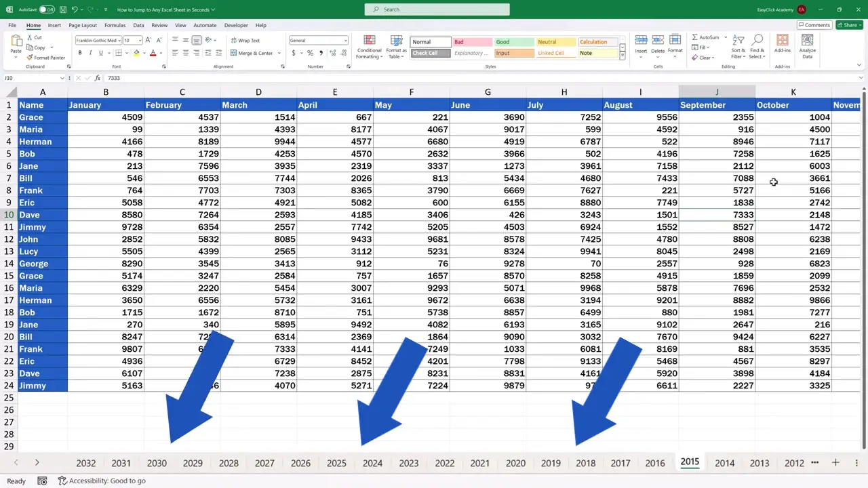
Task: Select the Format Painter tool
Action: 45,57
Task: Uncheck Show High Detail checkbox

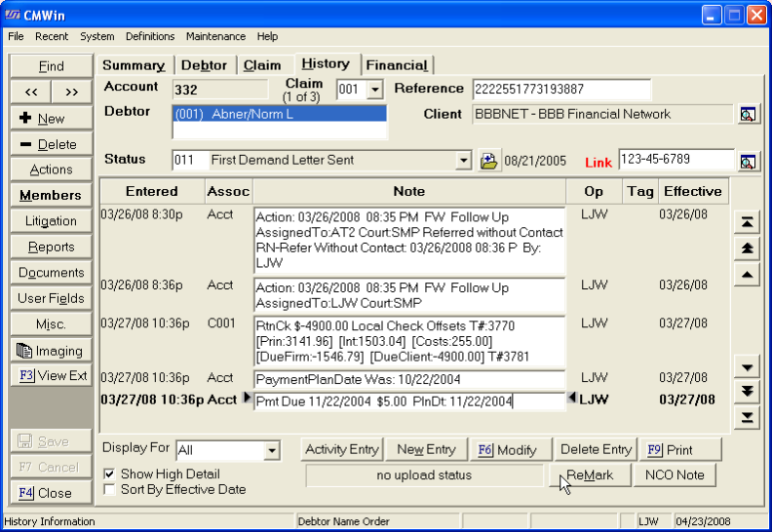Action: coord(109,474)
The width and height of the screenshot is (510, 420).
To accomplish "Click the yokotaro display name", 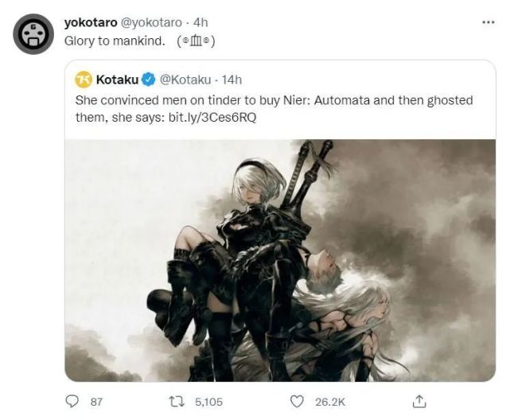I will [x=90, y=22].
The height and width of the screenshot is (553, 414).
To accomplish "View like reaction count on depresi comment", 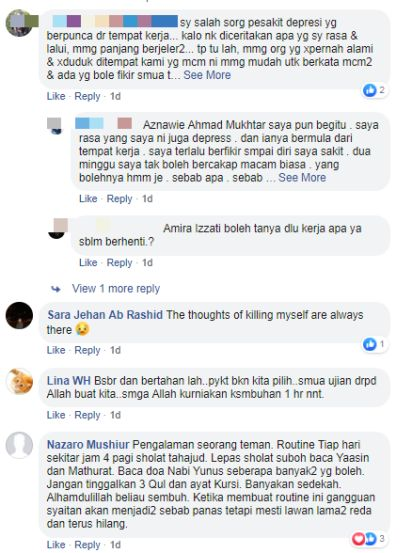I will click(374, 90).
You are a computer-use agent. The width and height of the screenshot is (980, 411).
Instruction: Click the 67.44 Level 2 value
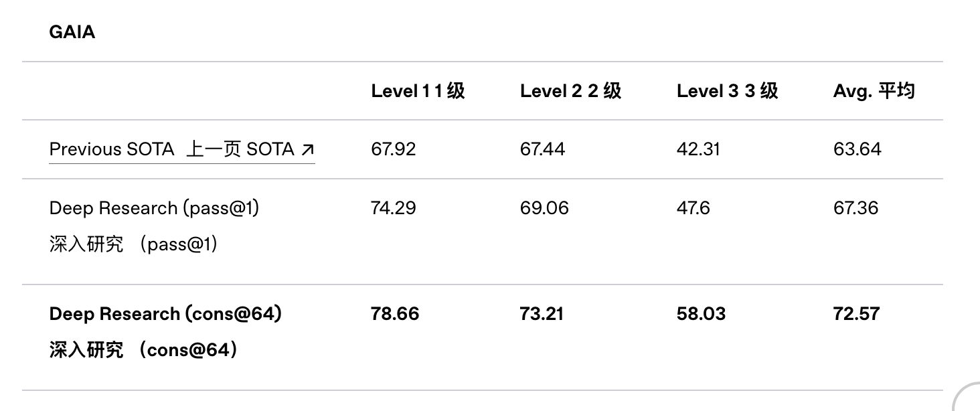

◆ Assignment ◆
Each line in the entries above that includes the word "height" counts once; state the total and nothing else.

◆ Solved problem ◆
3